Threaded Mode | Linear Mode

pito · (This post was last modified: 06-04-2014 03:18 PM by pito.)

@Pauli: Assuming my 27x x^2 and 27x POWPOW based tests give the same results as the wp34s, can I derive from that my trig implementation is a little bit more precise than yours?

Claudio L. · 06-04-2014, 04:31 PM

(06-01-2014 11:57 AM)Tugdual Wrote:
(06-01-2014 07:32 AM)Thomas Klemm Wrote: The WP-34S however uses:

Code:

// Now Taylor series // tan(x) = x(1-x^2/3+x^4/5-x^6/7...)

Interesting, I wonder what justified the choice.
A matter of patent?
What is the most efficient approach in terms of speed and accuracy between CORDIC and Taylor?
Or may be CORDIC was the right choice for old calculators with little ROM?

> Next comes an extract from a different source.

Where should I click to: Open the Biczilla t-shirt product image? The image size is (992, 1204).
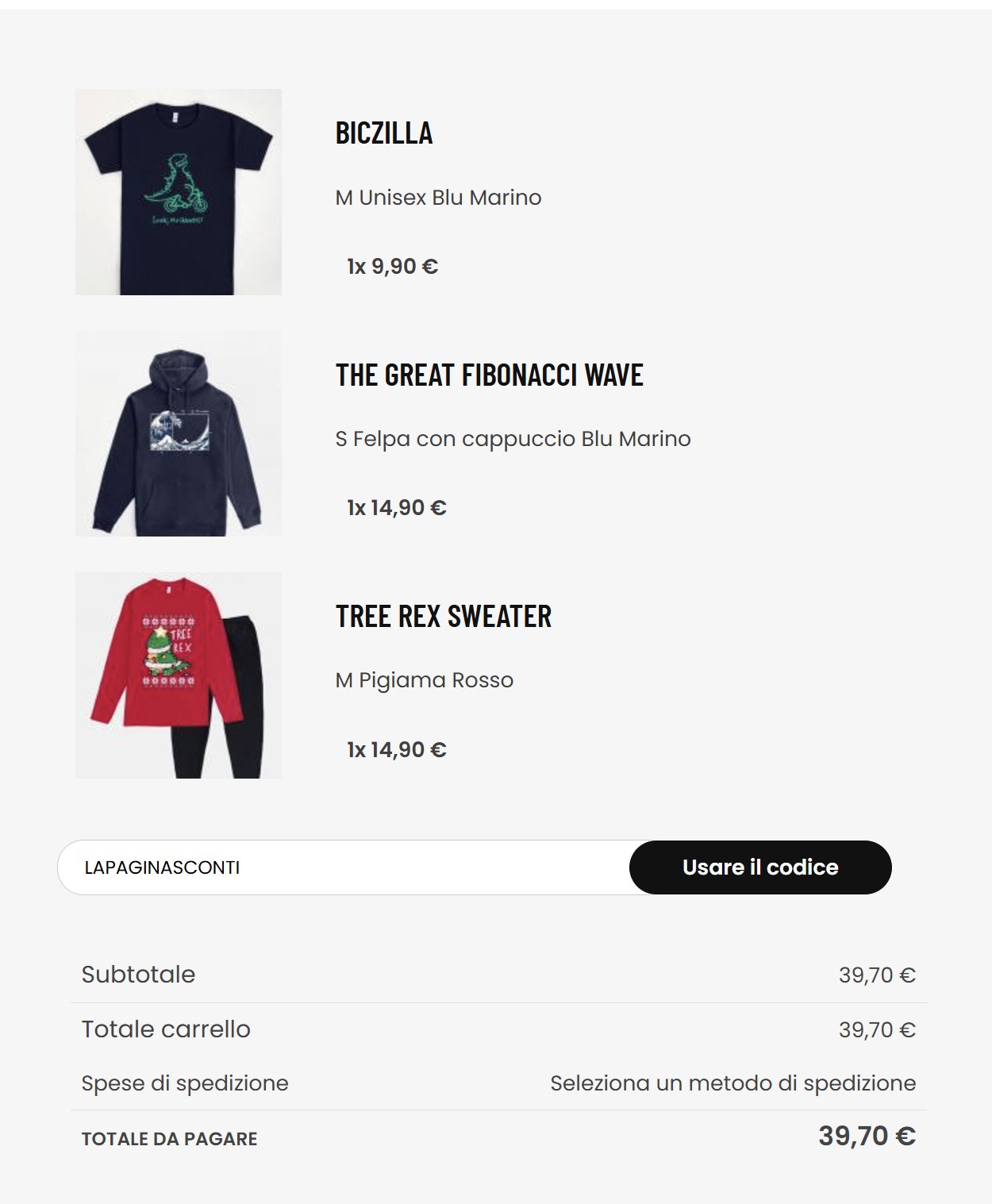[179, 192]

I recently implemented from scratch all the transcendental functions using CORDIC, and I tested a few simple cases using Taylor as well. I also used Taylor to compute the constants needed for the CORDIC method.

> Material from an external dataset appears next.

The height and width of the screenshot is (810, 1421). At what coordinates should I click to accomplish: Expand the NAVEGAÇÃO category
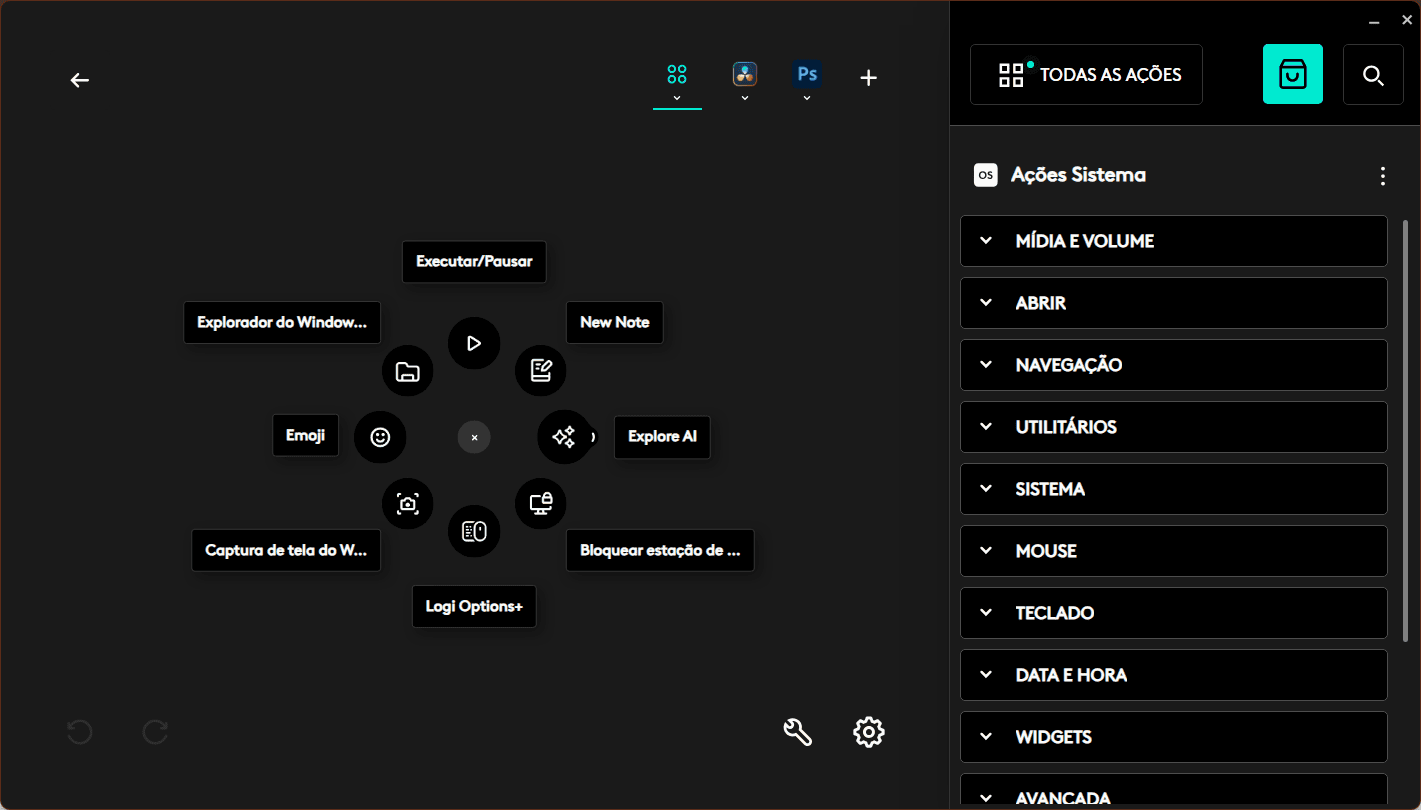[1173, 365]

CORDIC is almost constant speed, regardless of the argument. Taylor needs more terms for larger arguments, and as you approach zero you need less terms. In the end, if you don't adaptively stop Taylor when you reach the desired accuracy, they should be about the same. For very small numbers, stopping Taylor properly will be much faster than CORDIC, while for large numbers CORDIC will likely win.
The other main difference comes with the hardware: if you have hardware multiply in the CPU, then Taylor will be fast, otherwise it will be much slower than the shifts in CORDIC.
If you are implementing Decimal CORDIC like I did, Taylor would be even faster since Decimal CORDIC needs a lot more shifts than the binary one (4 times more).

Regarding ROM memory usage, I think Taylor uses much less memory than CORDIC. CORDIC requires storage of a significant number of constants to operate properly in the entire range of numbers.
I thought I was going to be able to use only about 300kbytes of constants, but they ended up being about 1 MByte (half our total ROM space!). The additional constants were needed to obtain full precision in bad corner cases (like COSH(1e-500)).

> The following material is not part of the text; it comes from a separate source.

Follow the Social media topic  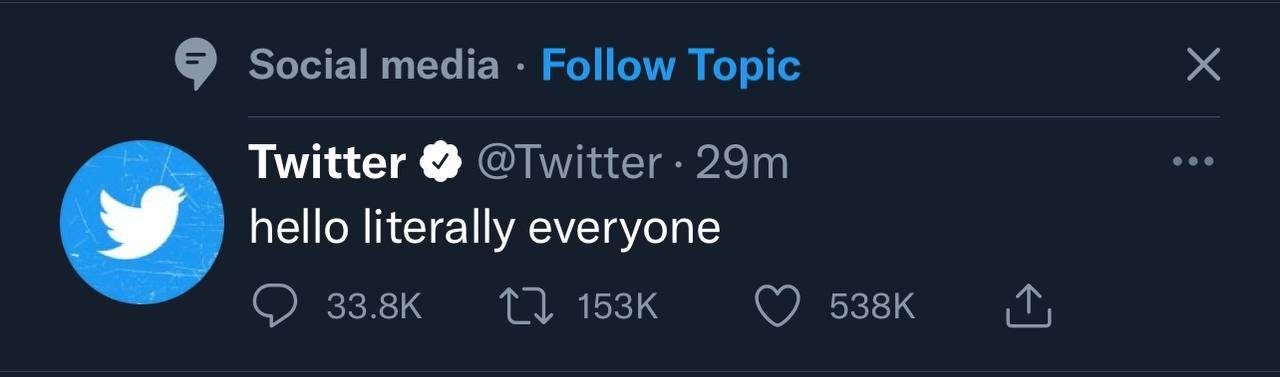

For normal Trig functions, many of the 'quirks' of both methods can be resolved with argument reduction. Paul's example of COS(Pi/2-ULP) can easily be calculated as SIN(ULP) and only a few terms of Taylor will give you a good answer. For hyperbolics you are mostly out of luck.

I think CORDIC is still a very good method to implement in modest hardware or very small CPU's. Other methods start to shine when the CPU is more powerful. If the CPU can multiply in 1 cycle, and a shift takes also 1 cycle, then you'll get a lot more work done by using that multiplication than splitting it into many shifts and adds.

Still, it's quite competitive. My CORDIC implementation was about 3 to 5 times faster than the method implemented in mpdecimal for ln() and about 6 to 10 times for exp(). Granted, CORDIC was limited to 2016 digits precision, while the algorithms in mpdecimal are for unlimited arbitrary precision, so they can't use any precomputed constants to speed up calculations. If you were to specialize your algorithm for the same amount of digits you might be able to optimize it and match the speed.

The main reason to choose CORDIC is versatility: SIN,COS, TAN, ASIN, ACOS, ATAN, EXP, LN, SQRT, SINH, COSH, TANH, ATANH, ACOSH, ASINH, all use the same method. I had to code 5 variants of the method to keep it optimized: 2 for "normal" trig, 2 for hyperbolics, and one for exp() since it can use half of the operations, so it's twice as fast as the normal algorithm.

By the way, I'd like to share the best paper I found so far on Decimal CORDIC, which helped me a lot in my implementation:

http://www.ac.usc.es/arith19/sites/defau...paper1.pdf

Claudio

Claudio L. · 06-04-2014, 05:57 PM

(06-03-2014 02:02 PM)pito Wrote: I've flashed my CM3 with the old stuff I've found - when running below code with 34digits I get (I've added your result for comparison):

Code:

TRIG9 TRIG9= 9.000 000 000 000 000 000 000 000 000 000 227 yours: 8.999 999 999 999 999 999 999 999 999 937 535 Elapsed x1 =201 ms

Code:

#define _PI "3.1415926535897932384626433832795028841971693993751" // TRIG9 PRECISION TEST cout<<"TRIG9"<<endl; decfp tmp, PI; PI = _PI; tmp = "9.0"; // 9 DEGREE // deg to rad timer = millis; tmp = tmp * PI / "180.0"; tmp = arcsin ( arccos ( arctan ( tan ( cos ( sin ( tmp ) ) ) ) ) ) ; // rad to deg tmp = tmp * "180.0" / PI; timer = millis - timer; cout<<"TRIG9= "<<tmp<<endl; cout<<"Elapsed x1 ="<<timer<<" ms"<<endl;

But I've learned you do rounding after each calculation so maybe that is what makes the diff..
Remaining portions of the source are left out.